=== Provided entries ===

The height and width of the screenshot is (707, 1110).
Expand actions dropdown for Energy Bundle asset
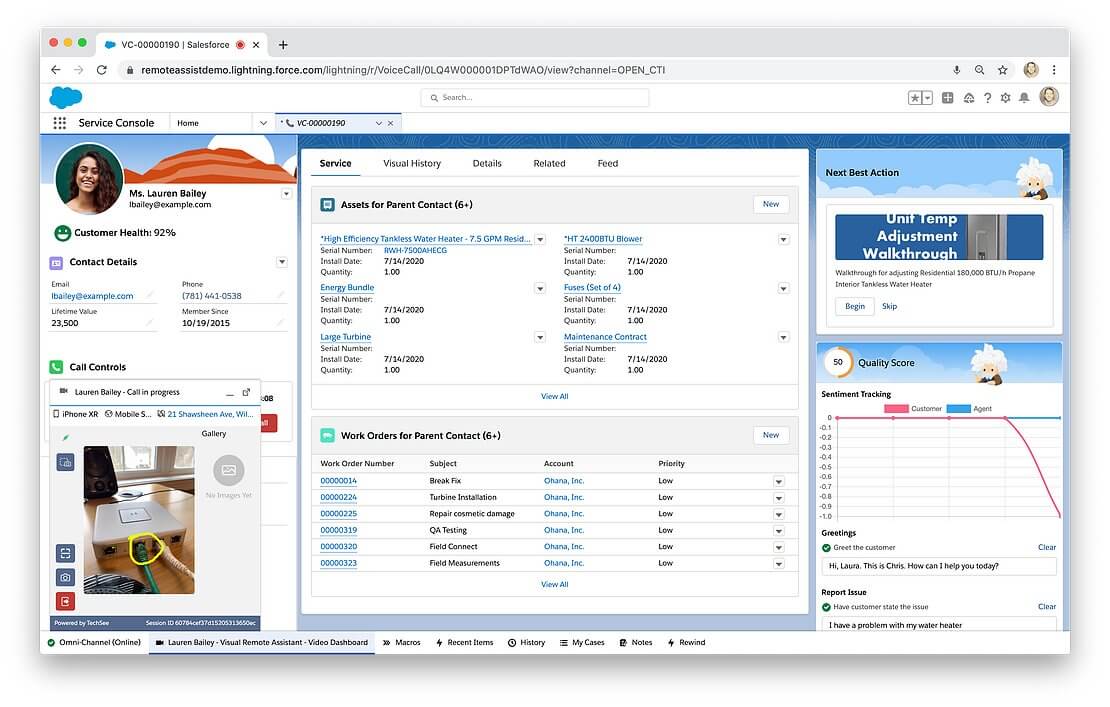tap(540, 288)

===
=== Provided entries ===

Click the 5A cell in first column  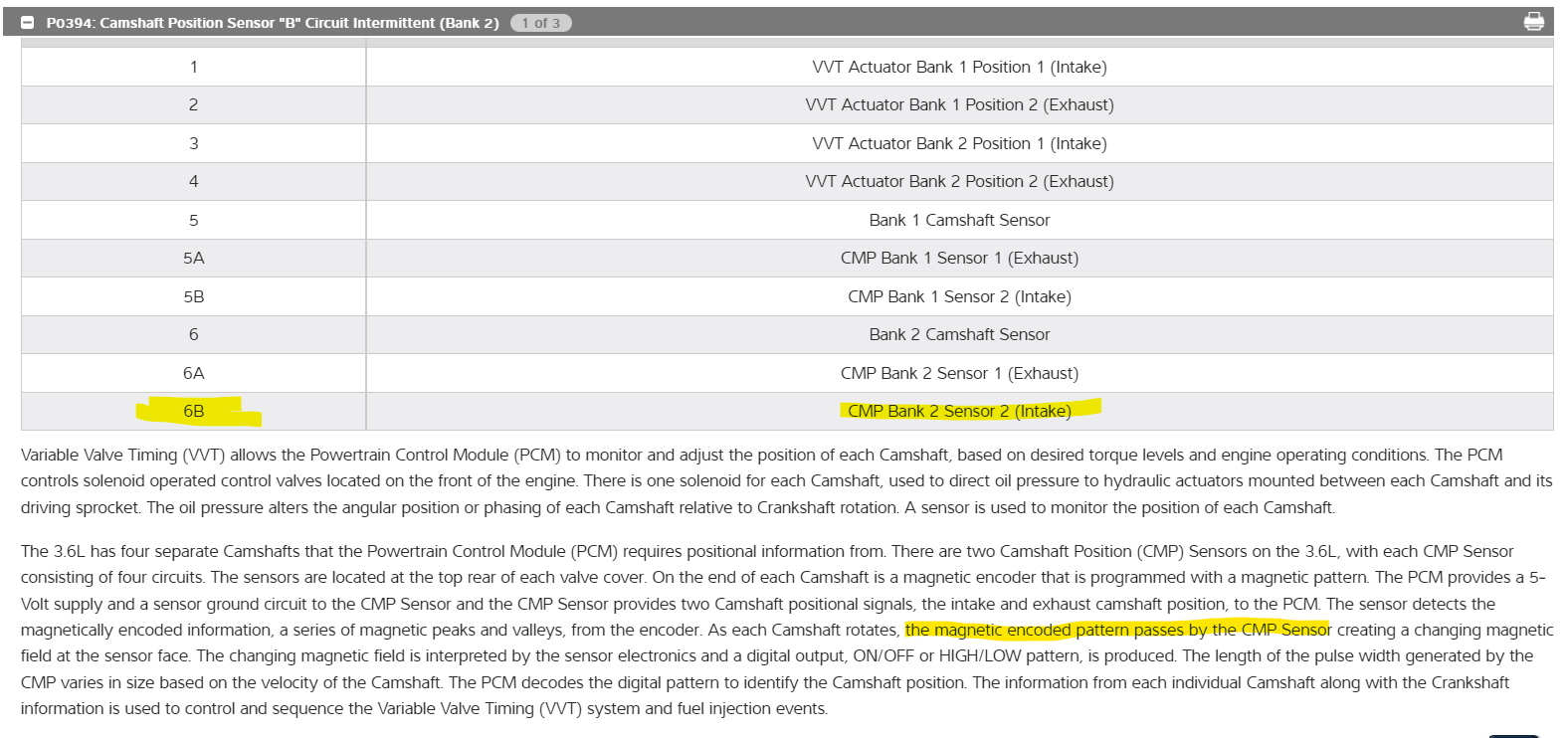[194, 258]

===
=== Provided entries ===

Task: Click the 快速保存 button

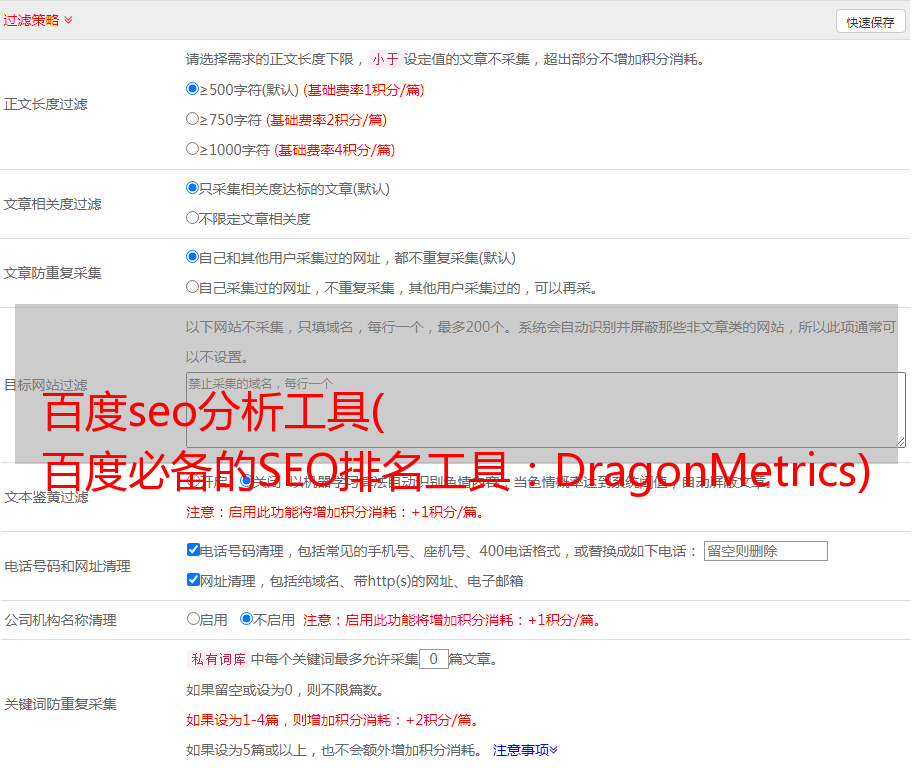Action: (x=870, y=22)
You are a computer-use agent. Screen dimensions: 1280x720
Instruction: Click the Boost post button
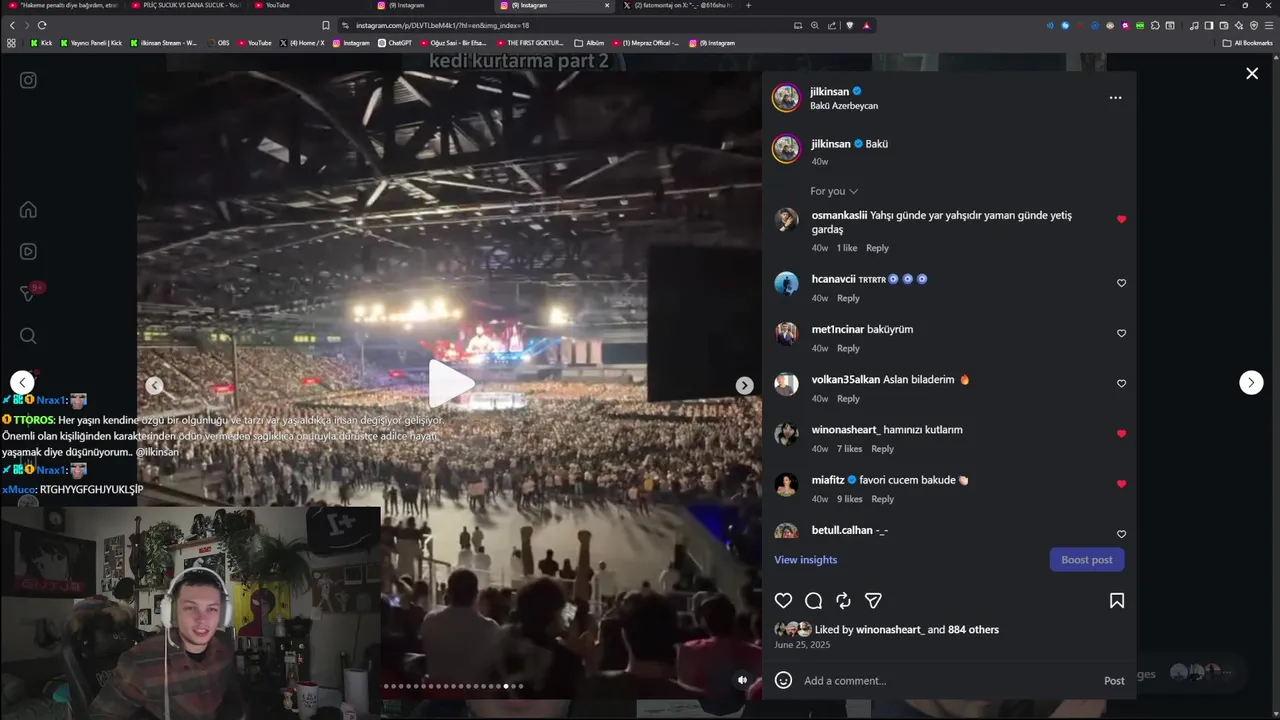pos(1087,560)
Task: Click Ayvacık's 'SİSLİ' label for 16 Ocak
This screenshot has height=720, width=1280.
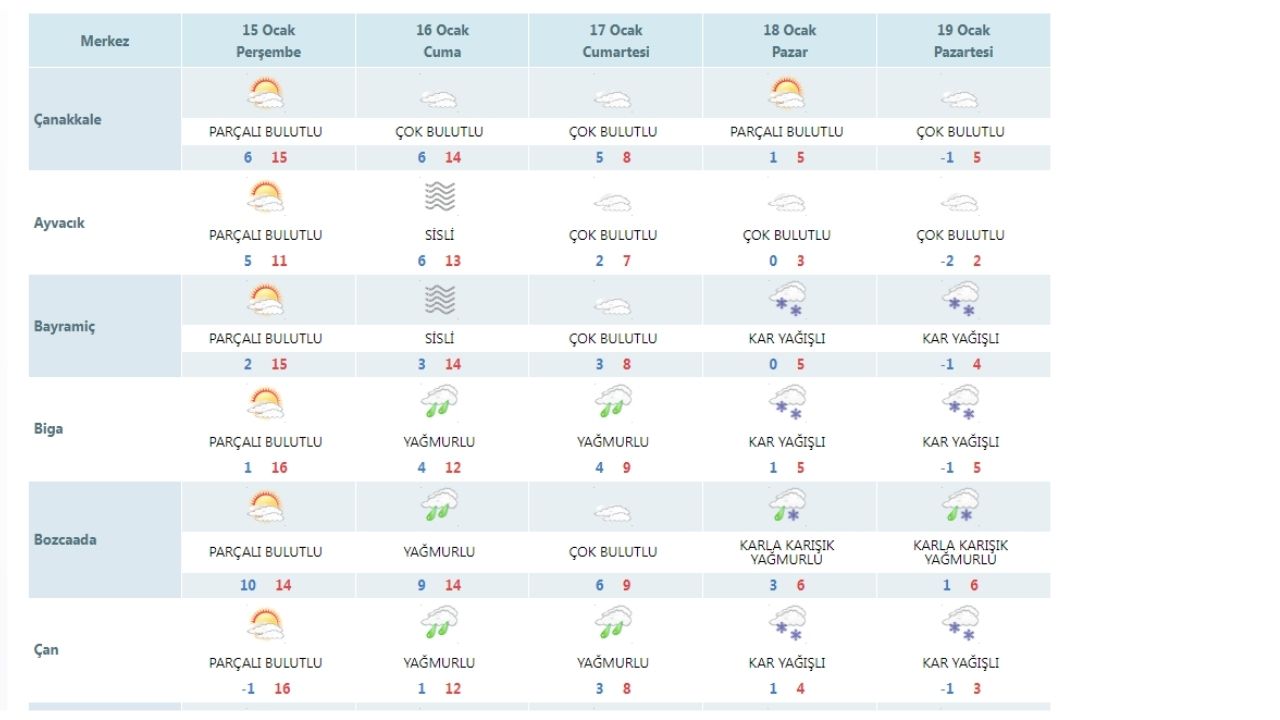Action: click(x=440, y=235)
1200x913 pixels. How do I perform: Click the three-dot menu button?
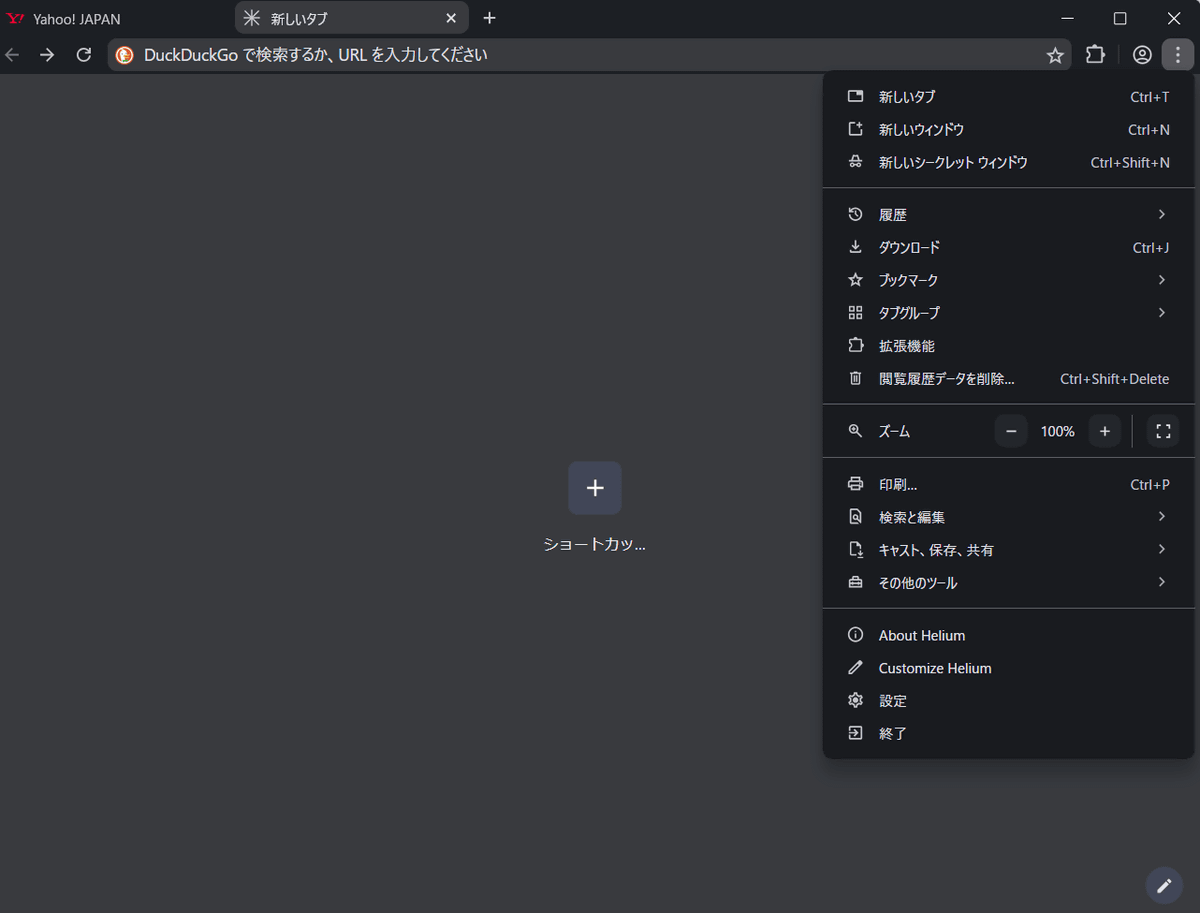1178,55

===

Above are records; repeat only the lines from the line with "Task: Click the 快速保存 button" through the line with "Task: Click Ayvacık's", and leave pictures out.

Task: Click the 快速保存 button

Action: (x=870, y=22)
You are a computer-use agent. Screen dimensions: 1280x720
Instruction: Click the Boost post button
pos(1087,560)
Task: Click Ayvacık's 'SİSLİ' label for 16 Ocak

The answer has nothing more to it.